Allen: That’s such a lovely coda to a life. And you said that during those years, he felt less of a coward and less counterfeit—less dogged by the insecurities he’d had all his life.

Fadiman: Yes, that’s right. Because he wasn’t pretending to deal well with blindness. He wasn’t pretending to continue his work. He actually was.

Allen: And lastly, for all his self-doubt—which I actually loved about him, I have to say—he got broader in other ways as he got older. Just to return to wine for a minute: it’s very sweet how you talk about how he broadened his taste even in the wines he drank.

Fadiman: Oh yeah! Wines from California. New Zealand. Yugoslavia.

Allen: Argentina!

Fadiman: Retsina, from Greece! Oh, my God. Whereas he’d started with only the great Bordeaux and Burgundies.

Even his literary tastes broadened. When he was in his fifties, he’d edited a book called The Lifetime Reading Plan: one hundred great books he said you should read before you die. Of those original hundred, ninety-seven were by men, and one hundred were Western. When he was an old man, he hired a collaborator to help him put together a new edition—it’s the only book of his that’s still in print—with writers from Asia and Latin American and Africa. And a lot more women. He really did broaden. One of the last things he did was co-edit an anthology of world poetry. He got really, really interested in medieval Persian poetry. In his nineties.

Allen: Something he would never have taken on when he was younger.

Fadiman: Exactly. Most old people get narrower because they want to stay in the groove of what’s familiar. They hate change. My father complained about changes in American culture, but his own taste widened in so many ways. That was one reason he was an incredible grandfather. He was genuinely curious about my children, even when they were babies.

And he continued to be a really fun father. Even when he was over ninety. He was constantly asking, “What new authors are you enjoying?” and “Who are you putting in The American Scholar?” (that was a journal I was editing at the time) and “I’d like to suggest some writers for you” and “Here’s a book, go read it.” He just became larger and larger and larger.

No one will ever notice this, but I structured the book in a sort of fan shape. The first chapters are very short and tight.
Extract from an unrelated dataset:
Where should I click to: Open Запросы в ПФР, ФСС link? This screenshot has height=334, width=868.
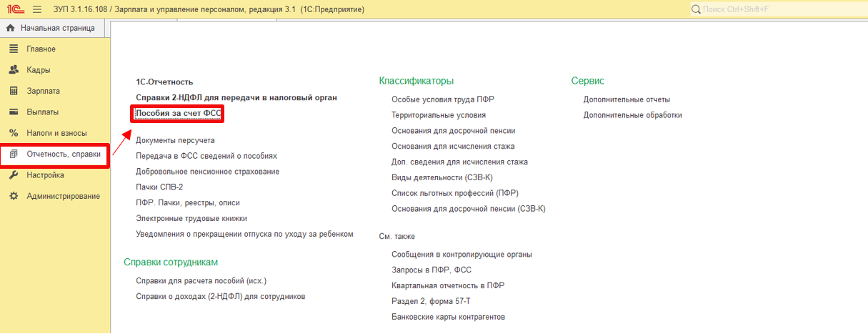point(431,270)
They get longer and more emotionally open and more willing to depart from the central topic. Just the way his life opened.

Allen: Oh, beautiful. I do feel that when you read The Wine Lover’s Daughter, you intuit that effect. Now I want to go back and reread it and see how you did it.

Anne Fadiman is the author of The Spirit Catches You and You Fall Down, winner of a National Book Critics Circle Award, an L.A. Times Book Prize, and a Salon Book Award. She is also the author of the essay collection At Large and At Small and the editor of Rereadings: Seventeen Writers Revisit Books They Love. Her essays and articles have appeared in Harper’s, The New Yorker, and The New York Times, among other publications. She is the Francis Writer-in-Residence at Yale.

Jenny Allen is a writer and performer. Her articles and essays have appeared in The New Yorker and The New York Times, among other publications. Her award-winning solo show, I Got Sick Then I Got Better, has been seen in venues across the country and in Canada. She lives on Martha’s Vineyard, Massachusetts. Would Everybody Please Stop? is her first book.